=== Work instruction ===
Leave out the pictures, and quote exactly the lines running from the one with "Task: Open the Booklet subset dropdown" through the last line of the entries below.

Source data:
↓↓↓

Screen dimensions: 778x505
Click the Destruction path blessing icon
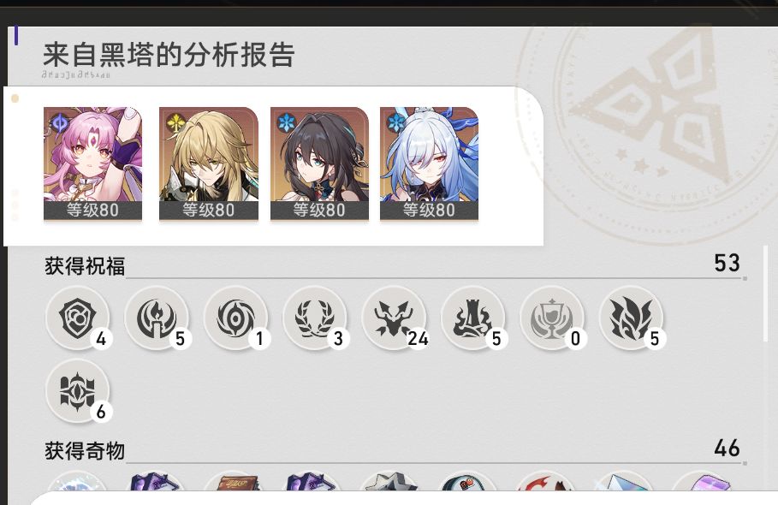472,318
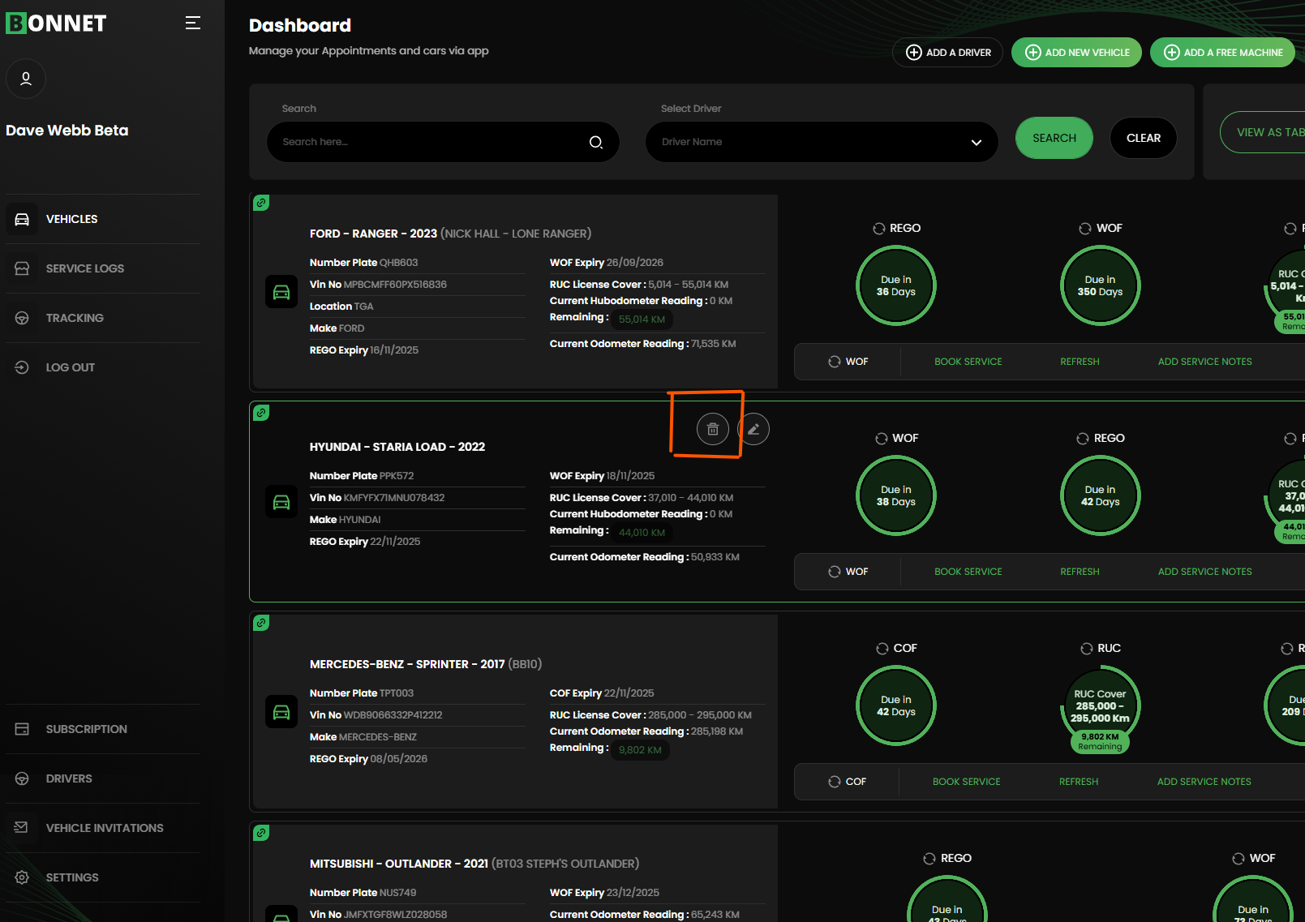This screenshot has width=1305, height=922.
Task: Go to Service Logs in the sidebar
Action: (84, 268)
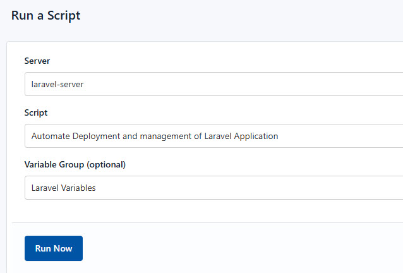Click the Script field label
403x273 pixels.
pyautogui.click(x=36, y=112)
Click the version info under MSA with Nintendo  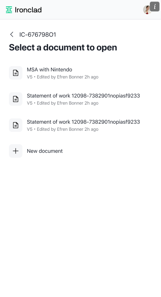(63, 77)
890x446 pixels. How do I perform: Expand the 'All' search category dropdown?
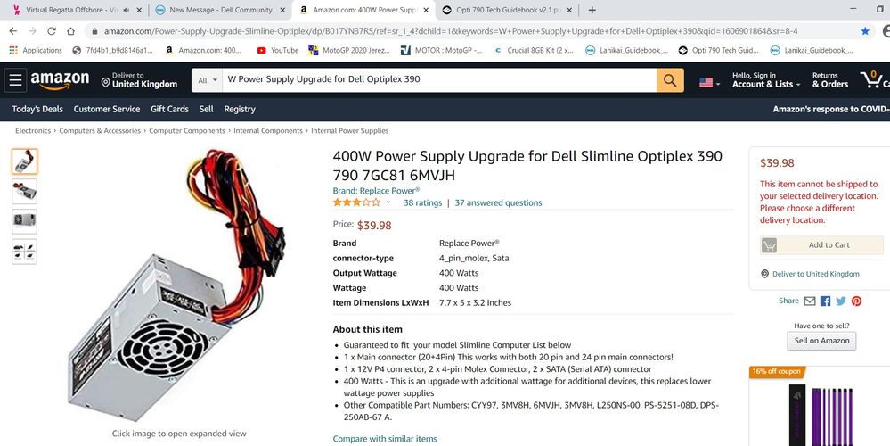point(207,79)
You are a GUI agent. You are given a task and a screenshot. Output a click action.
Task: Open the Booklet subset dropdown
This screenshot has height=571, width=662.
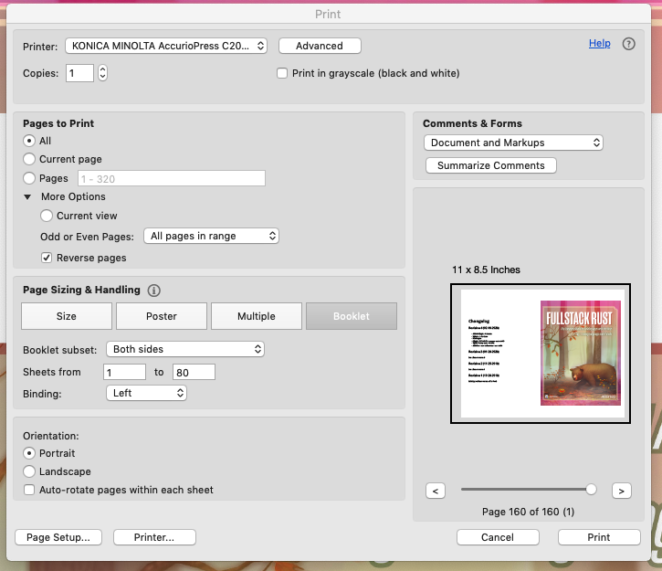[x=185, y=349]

↑↑↑

=== Task output ===
Task: Open the Booklet subset dropdown
This screenshot has height=571, width=662.
[x=185, y=349]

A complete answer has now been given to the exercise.